If Politics Is The Art Of The Possible, I Suppose Art Must Be The Politics Of the Impossible

I’ve never seen Evita before, and, apart from the unavoidable familiarity with the signature tune, I was unfamiliar with the music until I saw Stratford’s current production Saturday. My prior experience with Andrew Lloyd Webber has not been particularly felicitous – I was scarred by Cats at an early age – and I went to see Evita mostly because I was seeing everything else and wanted to complete the season and because I think Chilina Kennedy is a really formidable talent and wanted to see what she did.

Well, I was both pleasantly surprised and mildly disappointed. What I was pleasantly surprised by was the score, which was cohesive and generally tuneful. The program compared the show to a concept album, and that’s an analogy that made a great deal of sense to me listening to the show.
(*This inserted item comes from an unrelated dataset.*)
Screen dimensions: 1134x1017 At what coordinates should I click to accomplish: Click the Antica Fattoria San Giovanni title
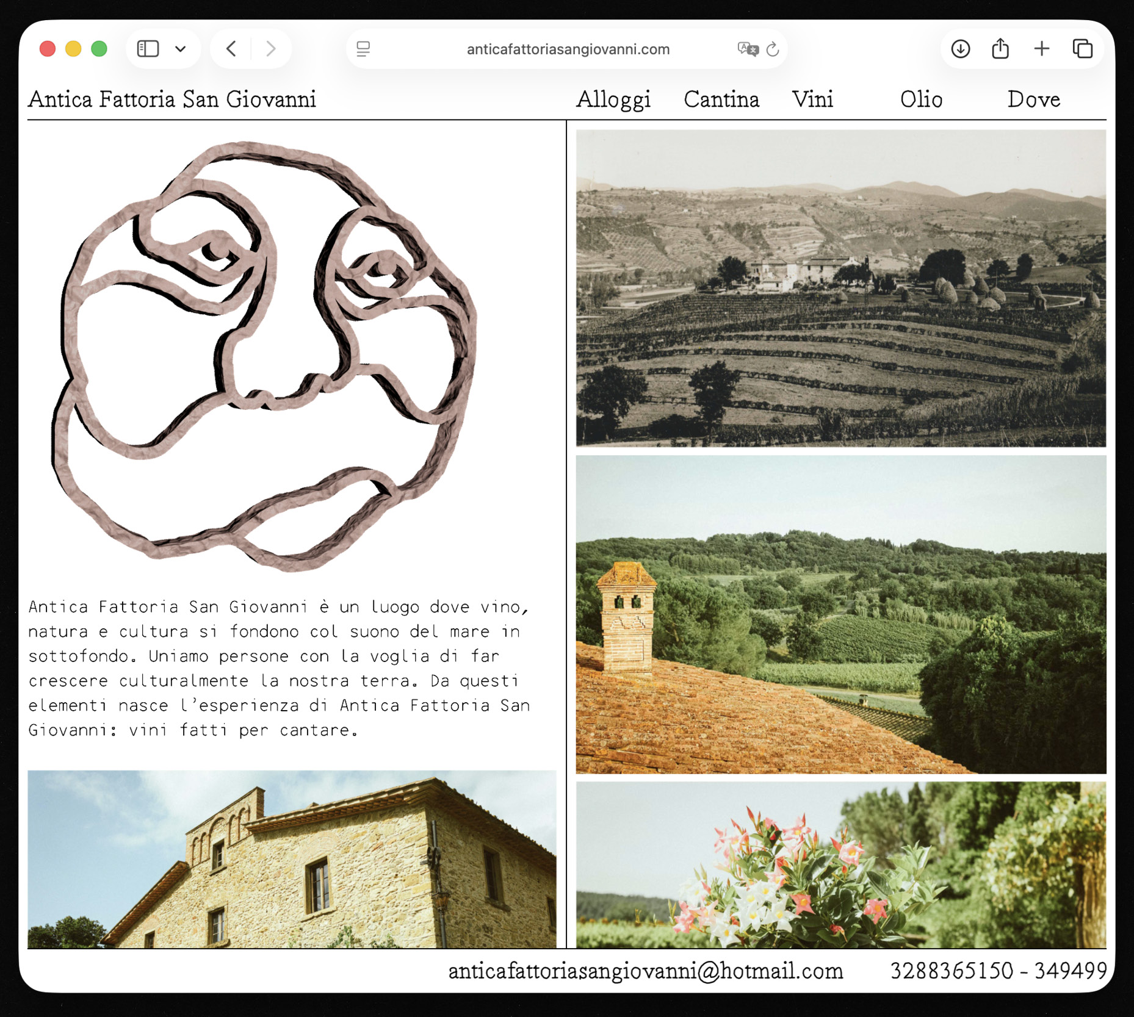tap(172, 99)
Indeed, the more I thought of Evita as a kind of album-length music video, the better it seemed – not as inventive as the movie “Tommy,” but less oppressively obvious than “The Wall.” I was also pleasantly surprised by Josh Young, who was superb as Che, the narrator/commentator, singing clearly and beautifully and, more, making this glib cartoon into a character with some actual pathos. What I was mildly disappointed by were the set and the lead. The set is quite sterile and industrial, all steel girders, and did not evoke Argentina for me in any way. And as for Ms. Kennedy, her voice is superb, but the show all too often asks her to scratch her opponents’ eyes out with it rather than use it to seduce us. And there’s virtually no dancing, and what little there is Ms. Kennedy barely gets to participate in. And, most important, while she showed me how much she wanted to escape from her apparent destiny, how badly she wanted “it” – while never knowing exactly what “it” ultimately was, whether “it” was something she’d already grasped – she never showed me what it was about her that everybody else wanted so badly.
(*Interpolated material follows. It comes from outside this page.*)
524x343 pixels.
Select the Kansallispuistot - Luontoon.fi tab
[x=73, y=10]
What didn’t surprise me at all was what the show essentially is, which is a politically stupid biopic with no particular insight into the central character, written with painfully on-the-nose lyrics and without the slightest trace of a sense of humor. Obviously, a great percentage of the theatre-going public doesn’t agree with me, or doesn’t care, because it enjoys being overwhelmed by the spectacle. Notwithstanding the ostensible subject matter of this seminal rock musical, I can’t bring myself to call that ironic.

if you want to see an interesting meditation on the interrelation in the modern world between celebrity and politics, rent The Queen, about Queen Elizabeth II, Prime Minister Tony Blair, and the crisis engendered by the death of Princess Diana. But if you don’t take it at all as seriously as it takes itself, there are certainly pleasures to be had at Evita.